The occurrence of the disease in two consecutive generations in itself points towards an AD inheritance pattern. This is strengthened by other IA families in which at least half of the children were affected.10,19,20,21 But if AD inheritance holds in these selected families, how do we explain that no families are seen in which the disease is manifest in three consecutive generations? Is it due to anticipation and subsequent extinction? Although the data discussed so far clearly indicate that in these selected families the inheritance pattern is consistent with AD inheritance, be it with anticipation and extinction, strong arguments for AR inheritance are present as well. More than 75% of all IA families do not show affected individuals in consecutive generations.7 The number of affected children keeps far from the 50% affected offspring as is observed in AD diseases. In our study, 40 of the 50 families did not show affected individuals in consecutive generations (data not shown). An argument for the contribution of recessive genes to the disease is the higher risk for siblings compared to children of a patient to harbour an aneurysm.22 Additional support comes from a family presented by Bromberg et al3 in which in a consanguineous marriage five out of 20 children are affected. In this particular case, a single defective disease gene may be present in homozygous state in all patients due to homozygosity by descent.
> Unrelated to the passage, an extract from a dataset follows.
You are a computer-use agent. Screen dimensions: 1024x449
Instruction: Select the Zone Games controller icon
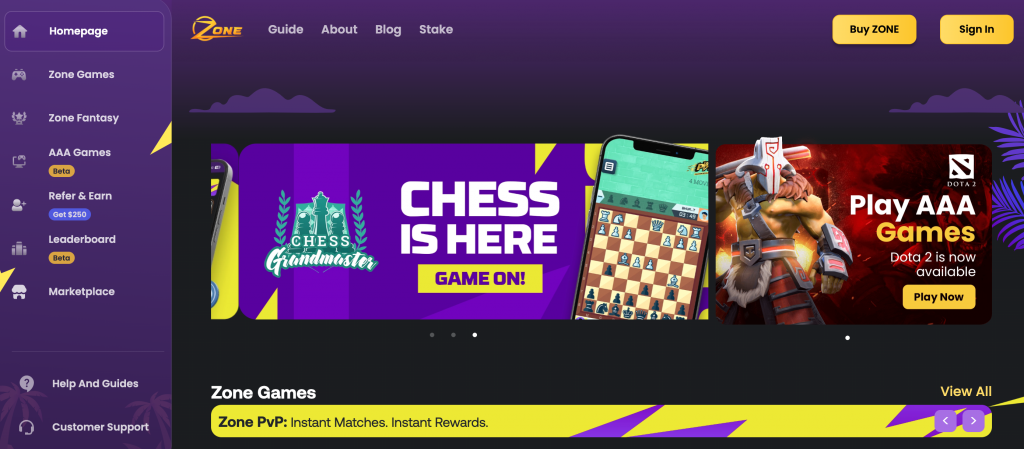(19, 74)
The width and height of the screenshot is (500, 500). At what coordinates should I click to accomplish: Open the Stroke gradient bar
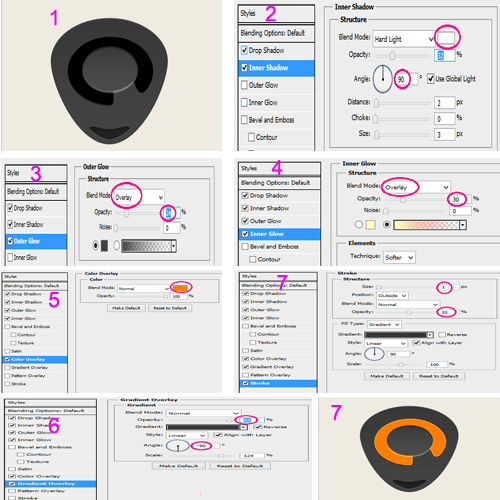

Pseudodominancy might explain observed anticipation and the absence of third generation affected family members in the families included in this study. The obvious AD inheritance is mimicked by homozygosity for a recessive IA gene in the parental generation. The presence of one heterozygous parent and one homozygous parent for the IA gene would then explain the occurrence of the disease in 50% of the offspring in some families.10,19,20,21
The development and the maintenance of the intracranial arteries as one entity suggest that one or more pathways, each containing several genes, showing either an AD or an AR inheritance, are involved. Especially, the development of cerebral artery bifurcations seems important since the apexes of these bifurcations are almost always involved in IAs. The IA phenotype is established depending on the steps in the pathway that are dysfunctioning. A polygenic model may explain all the observed phenomena. The sex ratio differences observed between generations are difficult to explain, but might be due to an over-representation of elderly affected women (as is seen in the sporadic cases) in the parental generation.23 However, no significant difference in the age of onset was found comparing both sexes in the parental generations.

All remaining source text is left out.